カフェ店主おすすめの一冊と、個人的に気に入っているツボをご紹介します。
珈琲片手にぜひどうぞ。

このたびご紹介するのは、昆虫から哺乳類まで様々な生き物が懸命に生きる姿とその最期を描くエッセイ『生き物の死にざま』(稲垣栄洋 著)です。

産んだ卵を世話して守り続けたうえ、自らの体を孵化した幼虫の餌として差し出すハサミムシ。交尾中にもメスに食べられるカマキリのオス。精巣だけを異様に発達させてメスの体に寄生し、その一部となってまさにヒモ状態で生きたのち、最期はそのままメスの体に吸収されて消えていくチョウチンアンコウのオス。集団で役割分担社会を築くアリやハチ、アブラムシも、その最期は階級にかかわらず等しく孤独な運命が待ち受けます。
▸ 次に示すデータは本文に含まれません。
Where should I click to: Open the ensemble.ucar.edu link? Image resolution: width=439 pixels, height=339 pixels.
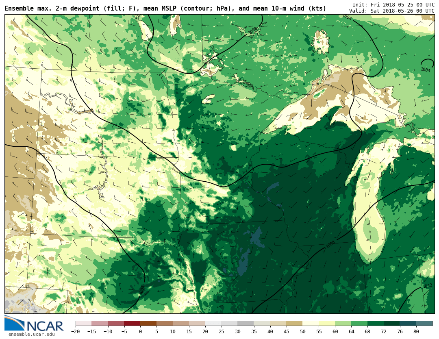click(x=31, y=335)
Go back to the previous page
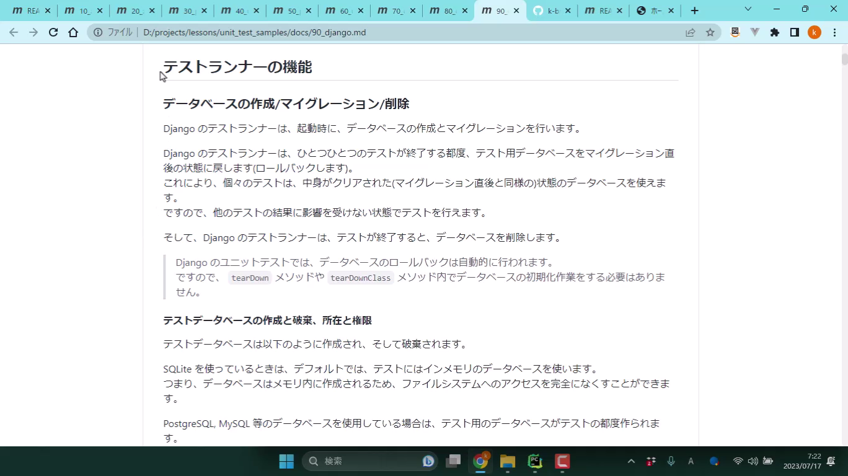Viewport: 848px width, 476px height. pyautogui.click(x=14, y=32)
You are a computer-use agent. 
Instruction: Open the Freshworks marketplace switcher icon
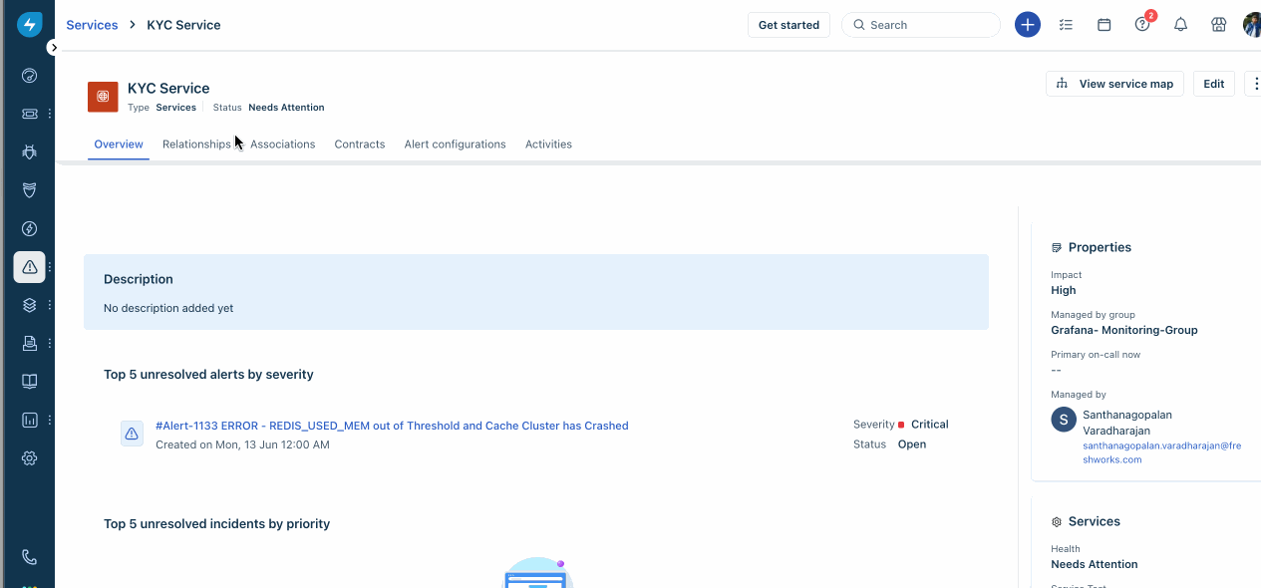1218,24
どんな生き物も、種を絶やさないという「命のバトン」をつなぐため、長い歴史の中で編み出したそれぞれの戦略にしたがって、必死に、ひたむきに、精一杯生き抜く。そして最期の時を迎えるのは、遺伝子にプログラムされた使命を終えた時。あるいは怪我や病気で弱った時、他の動物に襲われた時、不慮の事故の時。
そう、人間も同じなのです。自分にはどんな使命がプログラムされているのだろう、とふと考えてしまいます。
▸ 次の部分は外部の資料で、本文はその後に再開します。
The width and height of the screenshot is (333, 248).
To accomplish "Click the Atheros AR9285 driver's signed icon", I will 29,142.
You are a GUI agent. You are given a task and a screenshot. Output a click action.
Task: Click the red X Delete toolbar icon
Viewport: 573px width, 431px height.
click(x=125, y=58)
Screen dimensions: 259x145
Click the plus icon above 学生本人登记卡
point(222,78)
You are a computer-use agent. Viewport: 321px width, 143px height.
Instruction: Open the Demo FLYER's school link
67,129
それにしても、こういった生き物の生態ってだいたいメスが勇ましくてオスが哀れで切ないなあ、面白いわーなんて思っていると、本書の終盤に肝心のツボの登場です。
この一冊のツボは、全29章=29の生き物の中の第25章「ニワトリ」以降の5章=5つの生き物の死にざまです。ぜひともオモシロ話で終わらずに最後まで読んでいただきたい重要なポイント。

この本には載っていないけれど、罪深い「人間」という生き物の死にざまは果たしてどんなものになるのでしょう。
希望と絶望を抱いて冬の空を仰ぎたくなる一冊、ぜひどうぞ。